(Source records)
************
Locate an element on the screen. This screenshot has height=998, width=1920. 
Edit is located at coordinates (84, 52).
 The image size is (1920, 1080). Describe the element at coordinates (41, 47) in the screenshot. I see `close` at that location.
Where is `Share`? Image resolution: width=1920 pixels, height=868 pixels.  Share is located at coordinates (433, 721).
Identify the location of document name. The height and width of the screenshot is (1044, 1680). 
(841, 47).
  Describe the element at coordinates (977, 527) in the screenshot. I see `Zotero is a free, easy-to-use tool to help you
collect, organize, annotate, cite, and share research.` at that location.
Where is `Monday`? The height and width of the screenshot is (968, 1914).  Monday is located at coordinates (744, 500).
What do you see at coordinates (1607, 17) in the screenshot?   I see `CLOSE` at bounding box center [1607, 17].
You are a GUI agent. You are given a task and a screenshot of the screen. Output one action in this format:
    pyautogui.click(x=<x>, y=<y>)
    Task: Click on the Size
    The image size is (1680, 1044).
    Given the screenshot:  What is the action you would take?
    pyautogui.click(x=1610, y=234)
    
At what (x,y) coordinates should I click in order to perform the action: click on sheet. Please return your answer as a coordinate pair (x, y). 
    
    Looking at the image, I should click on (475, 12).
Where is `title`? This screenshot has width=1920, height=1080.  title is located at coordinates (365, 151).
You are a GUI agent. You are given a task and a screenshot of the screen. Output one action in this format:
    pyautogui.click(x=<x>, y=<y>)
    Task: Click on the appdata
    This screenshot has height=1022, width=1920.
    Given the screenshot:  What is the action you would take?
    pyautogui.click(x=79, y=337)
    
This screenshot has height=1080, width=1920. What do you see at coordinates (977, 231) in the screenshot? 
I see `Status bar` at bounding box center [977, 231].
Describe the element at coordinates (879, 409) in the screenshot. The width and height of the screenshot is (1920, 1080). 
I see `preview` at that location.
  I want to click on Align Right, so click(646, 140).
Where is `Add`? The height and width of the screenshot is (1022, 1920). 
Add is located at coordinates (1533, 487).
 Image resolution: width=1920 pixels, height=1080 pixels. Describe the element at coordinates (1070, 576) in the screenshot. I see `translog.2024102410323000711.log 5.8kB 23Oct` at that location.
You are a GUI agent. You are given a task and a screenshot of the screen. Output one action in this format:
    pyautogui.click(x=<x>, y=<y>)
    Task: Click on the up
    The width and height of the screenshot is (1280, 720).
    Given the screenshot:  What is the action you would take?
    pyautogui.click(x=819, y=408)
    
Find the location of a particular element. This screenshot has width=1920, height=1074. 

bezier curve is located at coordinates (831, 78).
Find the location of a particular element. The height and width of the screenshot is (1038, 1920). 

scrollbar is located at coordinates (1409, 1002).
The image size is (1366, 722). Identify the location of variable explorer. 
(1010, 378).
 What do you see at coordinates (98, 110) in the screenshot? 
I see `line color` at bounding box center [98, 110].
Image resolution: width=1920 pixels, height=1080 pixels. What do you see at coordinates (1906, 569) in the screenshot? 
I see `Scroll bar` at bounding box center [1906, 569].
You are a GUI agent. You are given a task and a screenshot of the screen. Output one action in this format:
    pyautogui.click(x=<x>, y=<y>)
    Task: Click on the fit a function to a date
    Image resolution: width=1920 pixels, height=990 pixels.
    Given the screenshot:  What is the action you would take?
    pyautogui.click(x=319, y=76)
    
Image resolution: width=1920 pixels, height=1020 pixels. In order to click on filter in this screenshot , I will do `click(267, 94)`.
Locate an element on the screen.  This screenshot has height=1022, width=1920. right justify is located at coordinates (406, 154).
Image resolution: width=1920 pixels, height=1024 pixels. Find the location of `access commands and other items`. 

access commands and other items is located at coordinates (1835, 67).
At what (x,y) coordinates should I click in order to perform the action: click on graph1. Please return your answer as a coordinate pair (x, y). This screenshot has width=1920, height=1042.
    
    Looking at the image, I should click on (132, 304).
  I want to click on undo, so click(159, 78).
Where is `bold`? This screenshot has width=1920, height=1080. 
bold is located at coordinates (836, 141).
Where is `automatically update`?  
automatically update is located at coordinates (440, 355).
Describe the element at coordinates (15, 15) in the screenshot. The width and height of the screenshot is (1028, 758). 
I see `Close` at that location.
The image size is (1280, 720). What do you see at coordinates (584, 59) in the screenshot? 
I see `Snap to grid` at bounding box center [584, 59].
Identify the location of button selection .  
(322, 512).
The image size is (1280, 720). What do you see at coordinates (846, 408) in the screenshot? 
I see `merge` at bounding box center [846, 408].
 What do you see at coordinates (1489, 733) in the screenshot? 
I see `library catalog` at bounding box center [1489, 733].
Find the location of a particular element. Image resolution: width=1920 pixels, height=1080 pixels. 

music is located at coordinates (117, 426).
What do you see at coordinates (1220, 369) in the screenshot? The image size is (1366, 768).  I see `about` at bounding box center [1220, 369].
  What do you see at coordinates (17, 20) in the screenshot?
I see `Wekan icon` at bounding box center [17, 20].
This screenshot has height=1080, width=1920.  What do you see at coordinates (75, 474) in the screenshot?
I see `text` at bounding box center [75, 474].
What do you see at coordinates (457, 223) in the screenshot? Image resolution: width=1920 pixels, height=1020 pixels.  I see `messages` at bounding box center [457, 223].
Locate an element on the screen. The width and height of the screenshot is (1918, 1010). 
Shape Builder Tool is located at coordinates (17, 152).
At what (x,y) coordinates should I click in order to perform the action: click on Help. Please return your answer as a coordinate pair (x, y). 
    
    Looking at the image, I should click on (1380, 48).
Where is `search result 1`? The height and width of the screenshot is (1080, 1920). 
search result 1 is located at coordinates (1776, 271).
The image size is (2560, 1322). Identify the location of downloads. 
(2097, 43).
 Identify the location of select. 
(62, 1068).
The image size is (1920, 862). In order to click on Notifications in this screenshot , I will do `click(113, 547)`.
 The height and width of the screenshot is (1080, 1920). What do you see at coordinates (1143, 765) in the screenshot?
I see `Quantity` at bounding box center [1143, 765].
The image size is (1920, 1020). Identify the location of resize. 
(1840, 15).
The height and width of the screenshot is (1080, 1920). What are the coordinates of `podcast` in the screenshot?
************
Rewrite all of the data above with every "GUI agent" changed to "screen assistant" and nothing else altered.

* **COMPLETE OUTPUT**
Locate an element on the screen. This screenshot has height=998, width=1920. 
Edit is located at coordinates (84, 52).
 The image size is (1920, 1080). Describe the element at coordinates (41, 47) in the screenshot. I see `close` at that location.
Where is `Share`? Image resolution: width=1920 pixels, height=868 pixels.  Share is located at coordinates (433, 721).
Identify the location of document name. The height and width of the screenshot is (1044, 1680). 
(841, 47).
  Describe the element at coordinates (977, 527) in the screenshot. I see `Zotero is a free, easy-to-use tool to help you
collect, organize, annotate, cite, and share research.` at that location.
Where is `Monday`? The height and width of the screenshot is (968, 1914).  Monday is located at coordinates (744, 500).
What do you see at coordinates (1607, 17) in the screenshot?   I see `CLOSE` at bounding box center [1607, 17].
You are a screen assistant. You are given a task and a screenshot of the screen. Output one action in this format:
    pyautogui.click(x=<x>, y=<y>)
    Task: Click on the Size
    The image size is (1680, 1044).
    Given the screenshot:  What is the action you would take?
    pyautogui.click(x=1610, y=234)
    
At what (x,y) coordinates should I click in order to perform the action: click on sheet. Please return your answer as a coordinate pair (x, y). 
    
    Looking at the image, I should click on (475, 12).
Where is `title`? This screenshot has width=1920, height=1080.  title is located at coordinates (365, 151).
You are a screen assistant. You are given a task and a screenshot of the screen. Output one action in this format:
    pyautogui.click(x=<x>, y=<y>)
    Task: Click on the appdata
    This screenshot has height=1022, width=1920.
    Given the screenshot:  What is the action you would take?
    pyautogui.click(x=79, y=337)
    
This screenshot has height=1080, width=1920. What do you see at coordinates (977, 231) in the screenshot? 
I see `Status bar` at bounding box center [977, 231].
Describe the element at coordinates (879, 409) in the screenshot. The width and height of the screenshot is (1920, 1080). 
I see `preview` at that location.
  I want to click on Align Right, so click(646, 140).
Where is `Add`? The height and width of the screenshot is (1022, 1920). 
Add is located at coordinates (1533, 487).
 Image resolution: width=1920 pixels, height=1080 pixels. Describe the element at coordinates (1070, 576) in the screenshot. I see `translog.2024102410323000711.log 5.8kB 23Oct` at that location.
You are a screen assistant. You are given a task and a screenshot of the screen. Output one action in this format:
    pyautogui.click(x=<x>, y=<y>)
    Task: Click on the up
    The width and height of the screenshot is (1280, 720).
    Given the screenshot:  What is the action you would take?
    pyautogui.click(x=819, y=408)
    
Find the location of a particular element. This screenshot has width=1920, height=1074. 

bezier curve is located at coordinates (831, 78).
Find the location of a particular element. The height and width of the screenshot is (1038, 1920). 

scrollbar is located at coordinates (1409, 1002).
The image size is (1366, 722). Identify the location of variable explorer. 
(1010, 378).
 What do you see at coordinates (98, 110) in the screenshot? 
I see `line color` at bounding box center [98, 110].
Image resolution: width=1920 pixels, height=1080 pixels. What do you see at coordinates (1906, 569) in the screenshot? 
I see `Scroll bar` at bounding box center [1906, 569].
You are a screen assistant. You are given a task and a screenshot of the screen. Output one action in this format:
    pyautogui.click(x=<x>, y=<y>)
    Task: Click on the fit a function to a date
    Image resolution: width=1920 pixels, height=990 pixels.
    Given the screenshot:  What is the action you would take?
    pyautogui.click(x=319, y=76)
    
Image resolution: width=1920 pixels, height=1020 pixels. In order to click on filter in this screenshot , I will do `click(267, 94)`.
Locate an element on the screen.  This screenshot has height=1022, width=1920. right justify is located at coordinates (406, 154).
Image resolution: width=1920 pixels, height=1024 pixels. Find the location of `access commands and other items`. 

access commands and other items is located at coordinates (1835, 67).
At what (x,y) coordinates should I click in order to perform the action: click on graph1. Please return your answer as a coordinate pair (x, y). This screenshot has width=1920, height=1042.
    
    Looking at the image, I should click on (132, 304).
  I want to click on undo, so click(159, 78).
Where is `bold`? This screenshot has width=1920, height=1080. 
bold is located at coordinates (836, 141).
Where is `automatically update`?  
automatically update is located at coordinates (440, 355).
Describe the element at coordinates (15, 15) in the screenshot. The width and height of the screenshot is (1028, 758). 
I see `Close` at that location.
The image size is (1280, 720). What do you see at coordinates (584, 59) in the screenshot? 
I see `Snap to grid` at bounding box center [584, 59].
Identify the location of button selection .  
(322, 512).
The image size is (1280, 720). What do you see at coordinates (846, 408) in the screenshot? 
I see `merge` at bounding box center [846, 408].
 What do you see at coordinates (1489, 733) in the screenshot? 
I see `library catalog` at bounding box center [1489, 733].
Find the location of a particular element. Image resolution: width=1920 pixels, height=1080 pixels. 

music is located at coordinates (117, 426).
What do you see at coordinates (1220, 369) in the screenshot? The image size is (1366, 768).  I see `about` at bounding box center [1220, 369].
  What do you see at coordinates (17, 20) in the screenshot?
I see `Wekan icon` at bounding box center [17, 20].
This screenshot has height=1080, width=1920.  What do you see at coordinates (75, 474) in the screenshot?
I see `text` at bounding box center [75, 474].
What do you see at coordinates (457, 223) in the screenshot? Image resolution: width=1920 pixels, height=1020 pixels.  I see `messages` at bounding box center [457, 223].
Locate an element on the screen. The width and height of the screenshot is (1918, 1010). 
Shape Builder Tool is located at coordinates (17, 152).
At what (x,y) coordinates should I click in order to perform the action: click on Help. Please return your answer as a coordinate pair (x, y). 
    
    Looking at the image, I should click on (1380, 48).
Where is `search result 1`? The height and width of the screenshot is (1080, 1920). 
search result 1 is located at coordinates (1776, 271).
The image size is (2560, 1322). Identify the location of downloads. 
(2097, 43).
 Identify the location of select. 
(62, 1068).
The image size is (1920, 862). In order to click on Notifications in this screenshot , I will do `click(113, 547)`.
 The height and width of the screenshot is (1080, 1920). What do you see at coordinates (1143, 765) in the screenshot?
I see `Quantity` at bounding box center [1143, 765].
The image size is (1920, 1020). Identify the location of resize. 
(1840, 15).
The height and width of the screenshot is (1080, 1920). What are the coordinates of `podcast` in the screenshot?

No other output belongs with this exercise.